Romanzo Rosso è un’accurata ricostruzione dei linguaggi e delle febbri dei giovani di quel tempo. Ragazzi abbagliati da teoremi di cui oggi non appare presentabile neppure una virgola. E poi il rapimento Moro, e le tante macchiette di quella tragica vicenda
C’è stato in Italia e specialmente a Milano un tempo recente in cui le generazioni dei più giovani erano accese dal predicare da mane a sera la necessità di fare una gran bella rivoluzione armata e di costruire una società perfetta dove tutti fossero eguali.
Giornalista e scrittore sperimentatissimo Pino Corrias s’è come avvinghiato a quei tempi e a quei personaggi, ai loro linguaggi e alle loro febbri, e ne ha tratto un romanzo massiccio: Romanzo rosso. Gli anni del furore e del piombo (Feltrinelli). A proposito della Milano di allora leggerete brani come questo: “Persino nella mitica casa occupata di Cesare Correnti, la casa degli artisti paraculi, dove si respirava una rabbia mai contundente, la droga pesante stava selezionando le sue vittime tra i più deboli, quelli che magari avrebbero voluto aspettare un tempo congruo per bere il necessario, scopare il più possibile, e poi filarsela nella vita di prima, quella dei genitori, in attesa del futuro matrimonio con i confetti, il riso, la suocera”. Per tanti di loro era un continuo andirivieni tra l’ideologia marxista, il consumo di droghe leggere e pesanti, la perorazione più sfacciata dell’uso della violenza. Ivi compresa in questo caso un’escursione in Nicaragua a vedere da vicino gli orrori della rappresaglia antisandinista.
Personaggi che Corrias più che giudicarli ha voluto raccontare, cosa non facile dato che si tratta di personaggi che, a leggere di loro oggi, sembrano venire dell’altro mondo, da quanto non una virgola di quei teoremi allora diffusi appare presentabile nella società di oggi. Eppure dentro quei teoremi ci stavamo tutti, chi molto di più (i terroristi rossi assassini) chi molto di meno (ad esempio il sottoscritto). E dove non tutti l’hanno scampata senza fare danni agli altri e a sé stessi. Anzi. Fare danni al punto che due dei personaggi che Corrias non ama, ma che indaga a puntino, si mettono a discutere sul modo migliore di rapinare una banca per trarne i soldi di che alimentare la “rivoluzione”. Più ancora si mettono a soppesare simiglianze e dissomiglianze quanto al raggiungere gli obiettivi maggiori della loro giovinezza tanto rovente quanto sciagurata, ossia le donne da amare e le banche da rapinare.
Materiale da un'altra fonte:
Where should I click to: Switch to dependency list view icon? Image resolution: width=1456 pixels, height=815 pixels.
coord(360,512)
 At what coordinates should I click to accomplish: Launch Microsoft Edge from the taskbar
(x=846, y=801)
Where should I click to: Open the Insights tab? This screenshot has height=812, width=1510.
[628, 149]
Ne parlano a ruota libera finché non trovano una sorta di sintesi: “Le donne sono territori infiniti, ti ci perdi. Le banche sono scatole. Le studi. Ci entri. Dentro sono un paradiso”. Naturalmente nessuno di voi che ora mi leggete ha avuto mai di tali pensieri. Eppure.
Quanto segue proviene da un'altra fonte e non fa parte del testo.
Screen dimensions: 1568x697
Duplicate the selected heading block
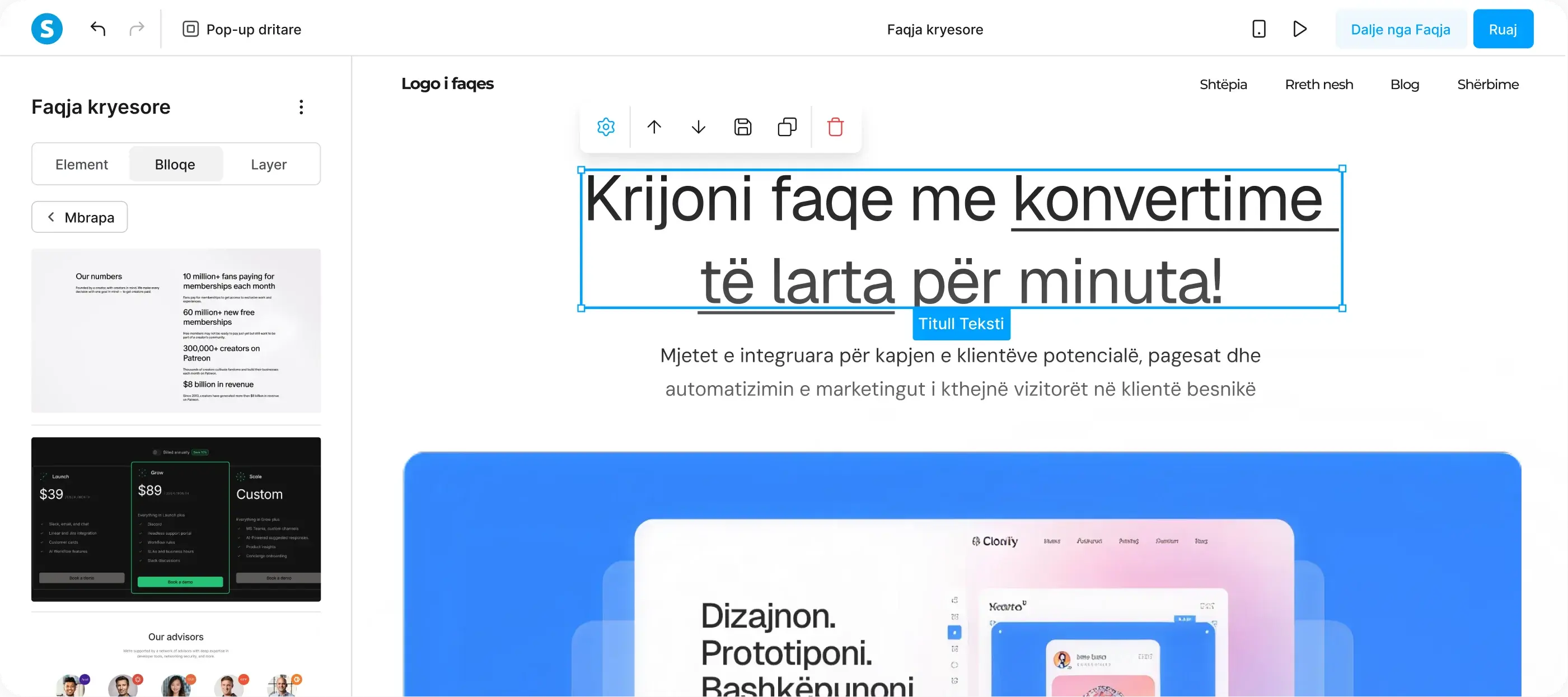coord(787,127)
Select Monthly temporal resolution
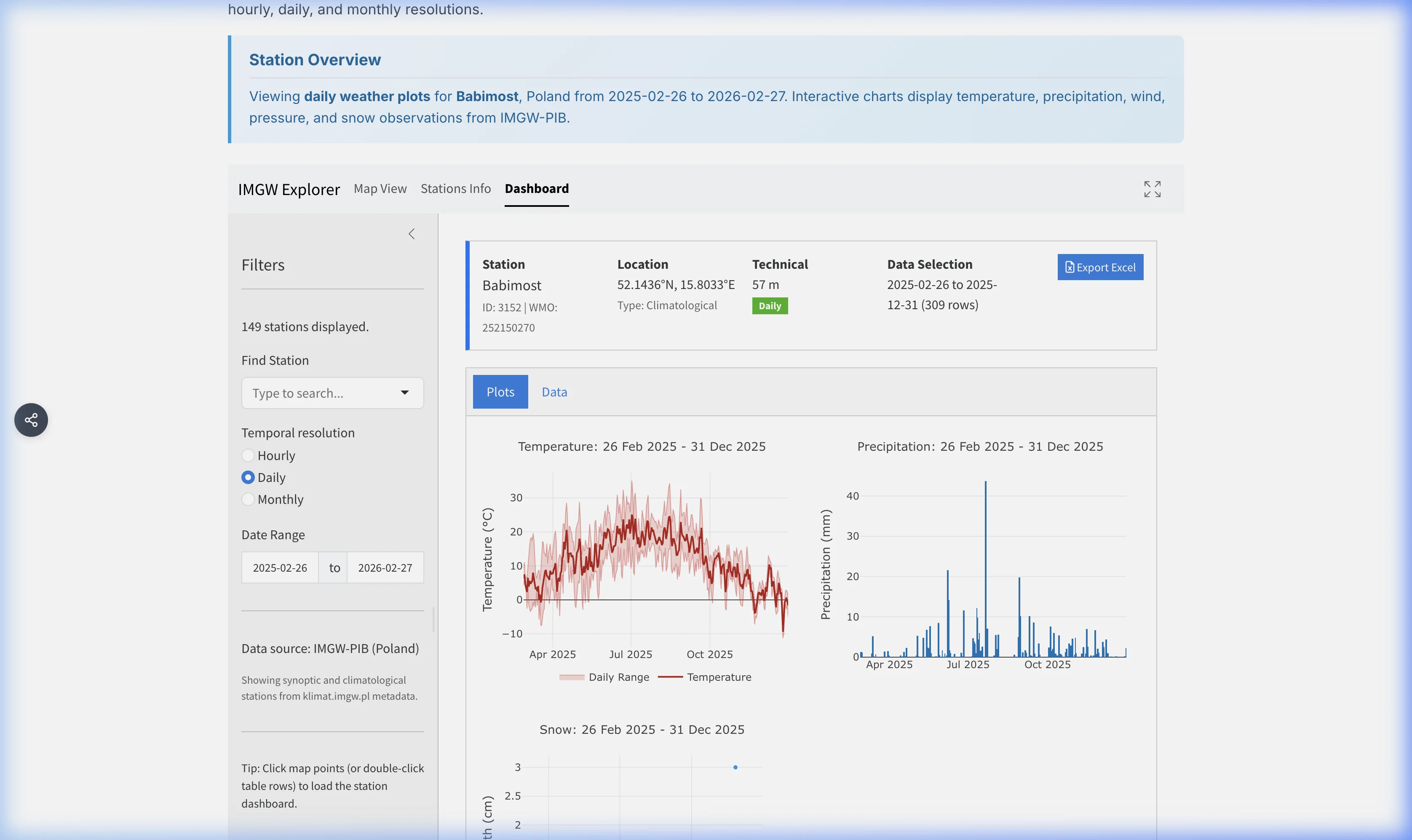Image resolution: width=1412 pixels, height=840 pixels. pyautogui.click(x=248, y=499)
A metà strada il libro ha come uno scossone. E’ il momento del rapimento Moro e dell’annientamento della sua scorta da parte delle Brigate rosse. Corrias prova a mettersi nella testa dei terroristi e dei politici di allora. Gli interrogativi del tempo, se liberare Moro o no, e chi lo voleva libero e chi no e perché, interrogativi su cui discettano i personaggi del racconto. I quali macchiette erano e macchiette restano, non certo per colpa di Corrias. Macchiette quelli che avevano rapito e poi metteranno a morte uno dei personaggi cardine della storia repubblicana? Purtroppo sì. C’era un abisso tra la tragicità oggettiva di quello che stava accadendo e l’entità dei loro discorsi, delle loro nenie ideologiche, e a non dire della pochezza della nostra classe politica del tempo, incapace di trovare una soluzione attuabile che impedisse alla tragedia di compiersi interamente. Fino al funerale in onore di Moro assassinato, funerale al quale i suoi parenti non vollero che presenziassero le autorità politiche del nostro Paese. Le quali non avevano fatto nulla per impedire davvero che il prigioniero fosse crivellato di colpi nel retro di un’auto. Non si poteva trattare con i terroristi perché voleva dire non tenere in nessun conto la vita degli uomini della sua scorta che erano stati assassinati? Ah sì. Perché un morto in più avrebbe cambiato qualcosa della loro sorte? L’avrebbe attenuata? Si poteva trattare invece, tanto prima o poi li avrebbero acciuffati e gliela avrebbero fatta pagare a quel nugolo di delinquenti che non avevano alcun retroterra nell’Italia reale del tempo. Ne sta parlando uno che sarebbe divenuto amico di quelli che tra loro sarebbero passati dalla parte dei “pentiti”. Di quelli che si erano scrostati di dosso l’ideologia sanguinaria che li aveva mossi.
E a non dire che le pagine del libro di Corrias risultano più commosse quando è in ballo la sorte di Demetrio Stratos, il cantante che aveva ipnotizzato una generazione e che aveva trentaquattro anni quando la sua voce si spense.